Indeed, Davis's life story reads like a Who's Who of rock. His first girlfriend and busking companion was Christine Perfect, who married John McVie and became Christine McVie, an integral part of Fleetwood Mac. "What a wonderful maiden name," says Davis of the former Ms Perfect. "Yet what a terrible name to be burdened with. We met at arts school. Our mutual interest was more musical than amorous, I have to say, but some things did go on." The interest began to evaporate, says Davis, because in the early 1960s rock music was all about all-boy bands. "We were dyed-in-the-wool macho. I've often wondered since what we would have been like if we had thought of incorporating a female voice into the group."

Early on in his music career, Davis was in a skiffle group with bassist Bill Perks, better known these days as former Rolling Stone Bill Wyman ("Yes, I always thought Perks had far more personality than Wyman," says Davis.

"I always told Bill I liked it far better."). Whether the Davis story will ever make into print is still in the lap of the literary gods. "I'm in the throes of trying to get myself sufficiently organised to get it written," Davis says. "I certainly have some tales to tell, but I never really realised how hard it would be to get it done.

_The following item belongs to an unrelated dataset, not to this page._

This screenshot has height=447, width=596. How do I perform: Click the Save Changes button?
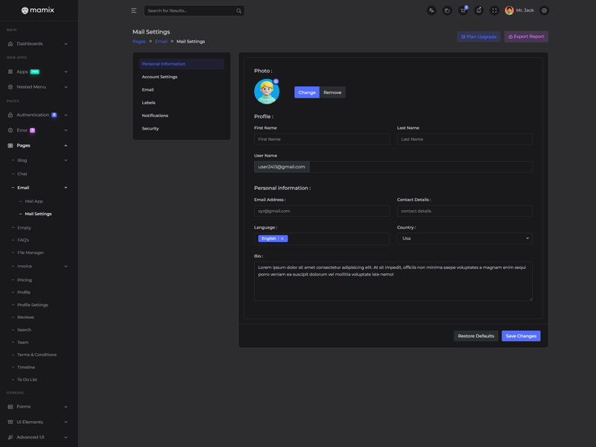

Given I started out with Ian Campbell and Christine in folk clubs and cafes in the north of England, listening to and trying to emulate the likes of John Lee Hooker and Huddie Ledbetter, I like the working title of Coffee Bar Cowboy."

Another possible title might be Keep on Running, taking the line from the Spencer Davis Group hit.

"It's definitely about me as I am now," Davis says. "I still can't stay still. What started out as a hobby when I was a kid became a life- long obsession."

That obsession has led, once more, to Davis bringing his incredible talent to Canberra. And as long as he keeps performing as he does, audiences will keep on running to his shows.

Spencer Davis performs at the Canberra Theatre on Thursday night, heading up the Best of British Rock concert with the survivors of Manfred Mann, the Manfreds.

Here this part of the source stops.